* [POLECENIE]:
Na podstawie artykułu o koncercie Archive proszę odpowiedzieć krótko na poniższe pytania.
1. Jakiej narodowości są członkowie zespołu Archive?
2. Który raz zespół przyjechał do Trójmiasta?
3. Dlaczego zespół postanowił zagrać dwa koncerty?

* [DOKUMENT ŹRÓDŁOWY]:
....
Nasza Loteria NaM - pasek na kartach artykułów

Archive w Parlamencie: emocje, wzruszenia i szaleństwo pod sceną [zdjęcia]

Oliwia Piotrowska
Oliwia Piotrowska
Brytyjczycy z Archive są w fenomenalnej formie.

Co o fantastycznym koncercie można napisać do osób, które na nim nie były?

Archive po raz drugi przyjechali do Trójmiasta i to na dwa koncerty, gdy bowiem pierwszy wyprzedał się błyskawicznie, zespół postanowił zagrać dwukrotnie. Drugi koncert też jest już wyprzedany, a spóźnialskim fanom pozostaje polowanie przed drzwiami w nadziei na wyłowienie osoby, która będzie chciała sprzedać wejściówkę.
....
(Dane do lokalizowania tekstu i elementów)
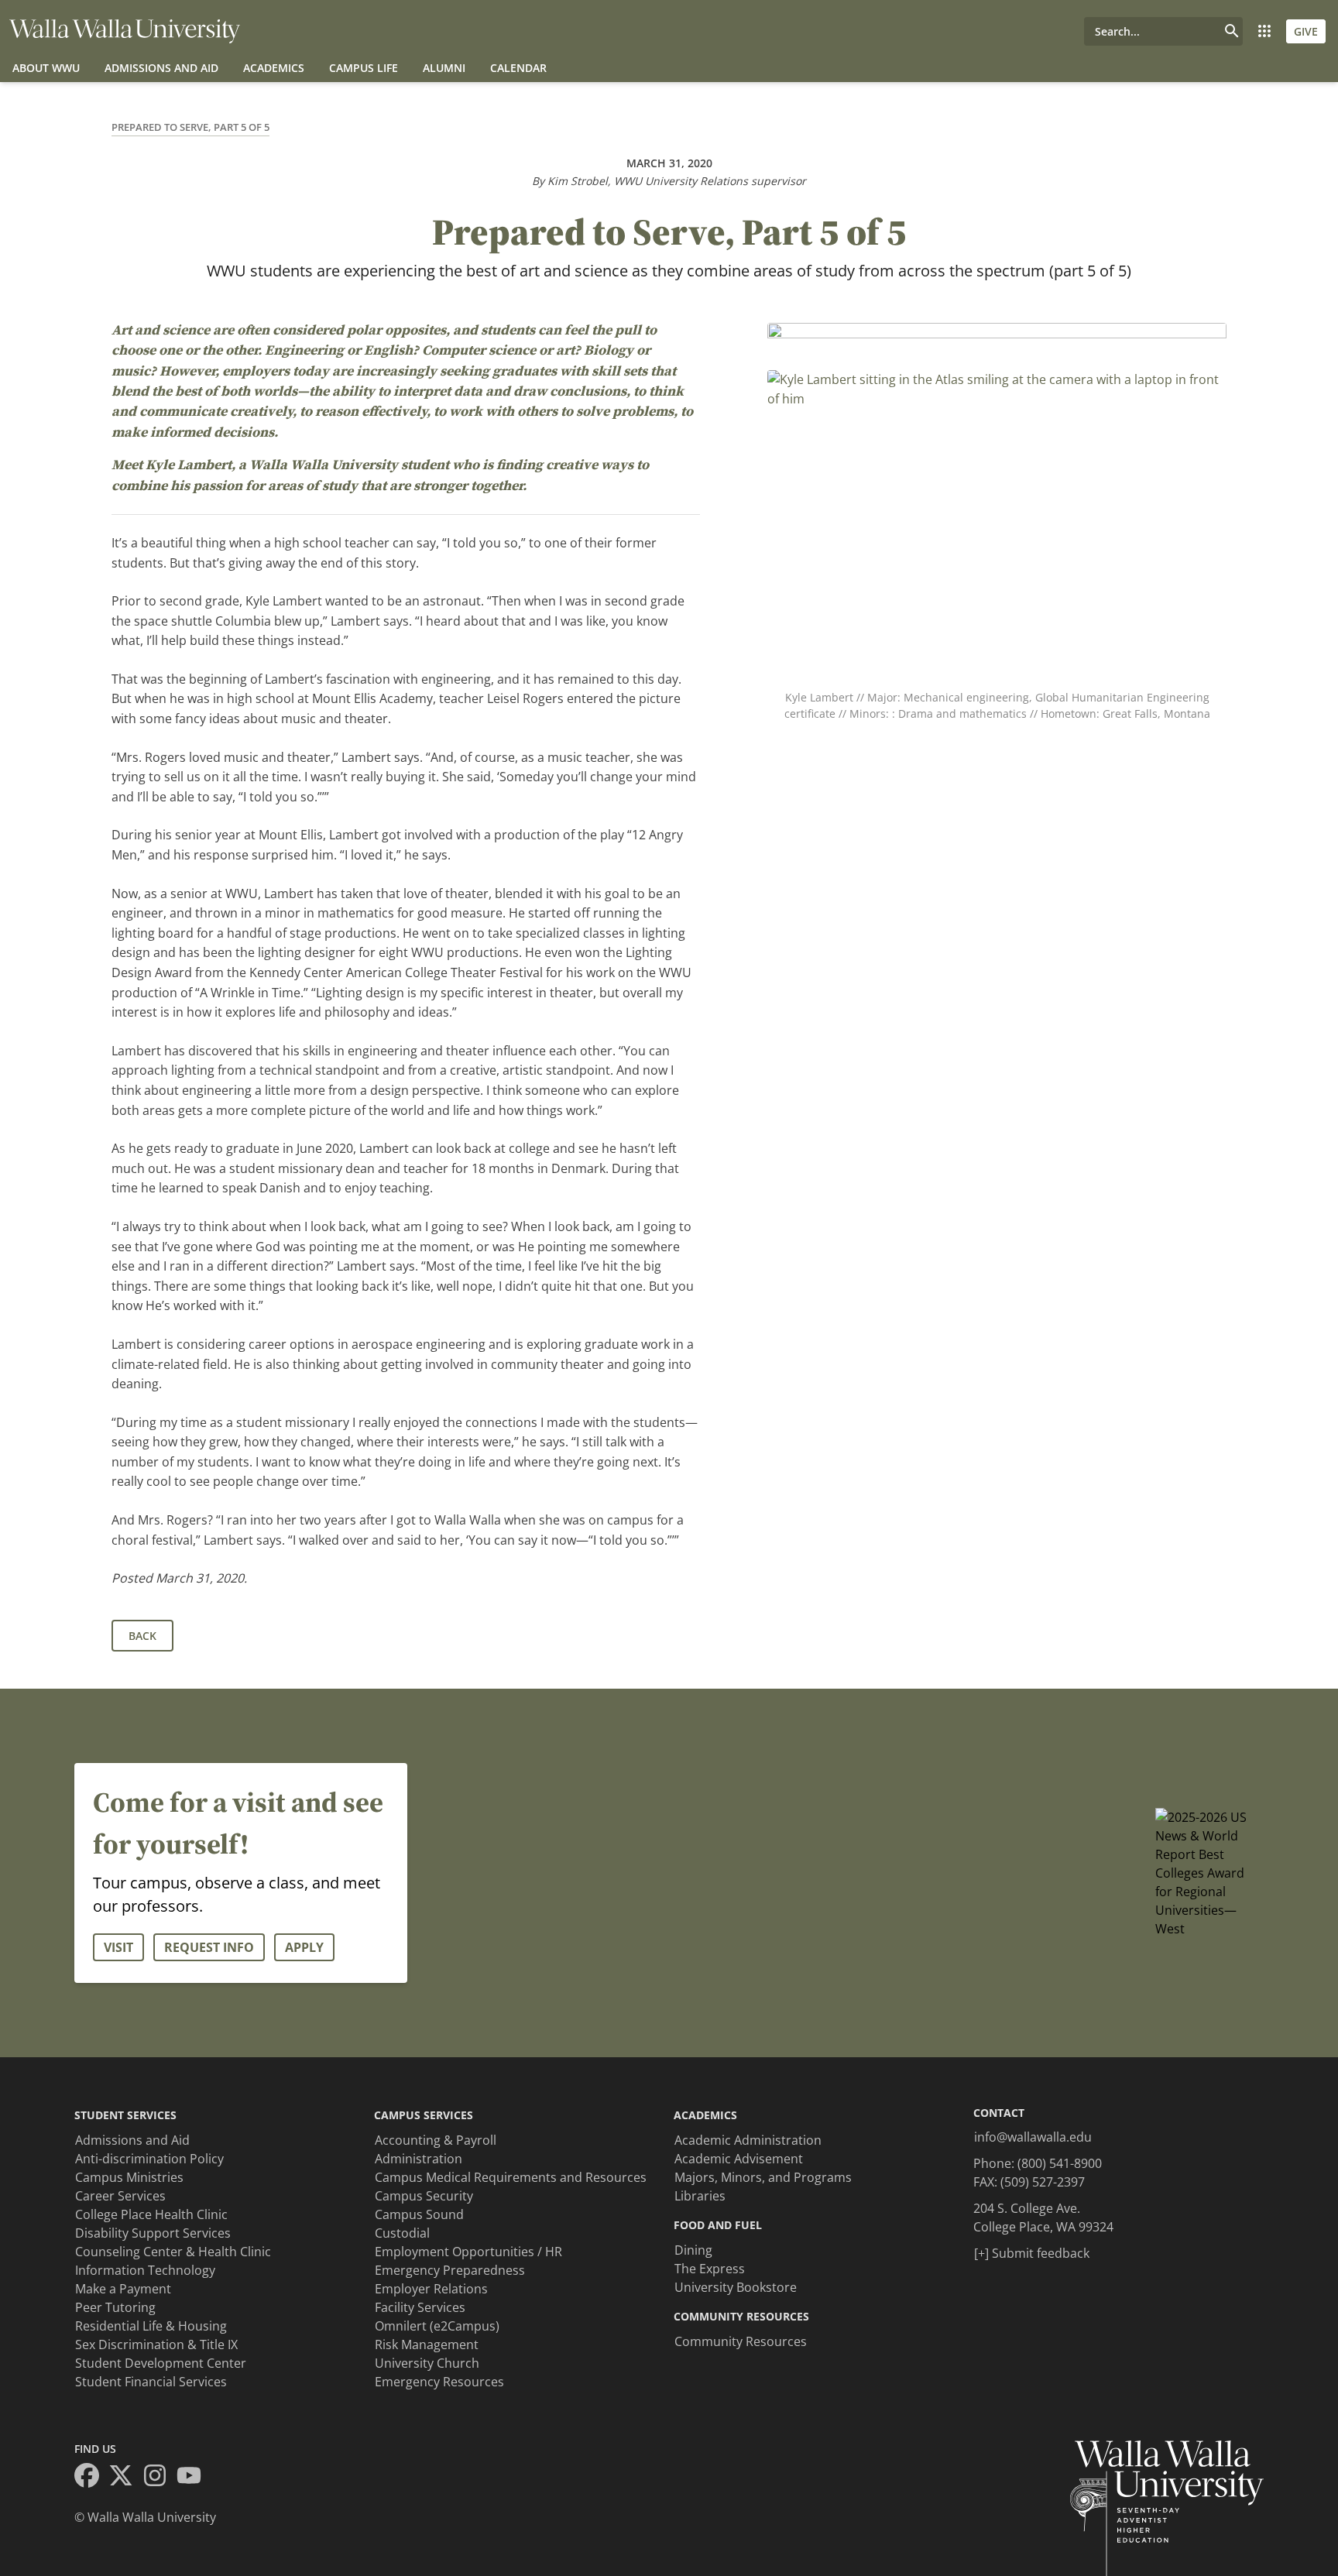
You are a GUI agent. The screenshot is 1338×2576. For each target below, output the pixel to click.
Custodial (402, 2233)
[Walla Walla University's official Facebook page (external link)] (91, 2477)
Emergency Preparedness (450, 2270)
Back (142, 1635)
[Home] (124, 31)
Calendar (518, 67)
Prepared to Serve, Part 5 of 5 (190, 127)
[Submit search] (1232, 31)
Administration (418, 2158)
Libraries (700, 2195)
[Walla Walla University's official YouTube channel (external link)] (194, 2477)
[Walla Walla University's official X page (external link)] (125, 2477)
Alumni (444, 67)
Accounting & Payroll (435, 2140)
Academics (273, 67)
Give (1306, 31)
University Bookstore (735, 2287)
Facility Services (420, 2307)
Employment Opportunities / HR (468, 2251)
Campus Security (424, 2195)
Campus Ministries (129, 2177)
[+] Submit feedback (1031, 2253)
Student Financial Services (151, 2381)
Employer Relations (431, 2288)
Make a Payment (123, 2288)
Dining (693, 2250)
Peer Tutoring (115, 2307)
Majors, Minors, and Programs (763, 2177)
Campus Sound (419, 2214)
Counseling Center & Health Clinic (173, 2251)
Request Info (209, 1947)
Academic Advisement (738, 2158)
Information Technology (145, 2270)
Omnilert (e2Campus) (437, 2325)
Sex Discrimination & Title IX (156, 2344)
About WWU (46, 67)
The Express (709, 2268)
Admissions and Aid (161, 67)
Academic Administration (748, 2140)
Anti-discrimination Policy (149, 2158)
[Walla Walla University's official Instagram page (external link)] (159, 2477)
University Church (427, 2363)
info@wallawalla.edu (1033, 2137)
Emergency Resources (439, 2381)
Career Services (120, 2195)
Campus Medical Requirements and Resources (511, 2177)
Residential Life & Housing (151, 2325)
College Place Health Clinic (151, 2214)
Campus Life (363, 67)
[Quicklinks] (1264, 31)
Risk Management (427, 2344)
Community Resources (740, 2341)
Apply (304, 1947)
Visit (118, 1947)
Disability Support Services (153, 2233)
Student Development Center (160, 2363)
....
* [ODPOWIEDŹ]:
1. Są Brytyjczykami.
2. Po raz drugi.
3. Ponieważ pierwszy koncert wyprzedał się błyskawicznie.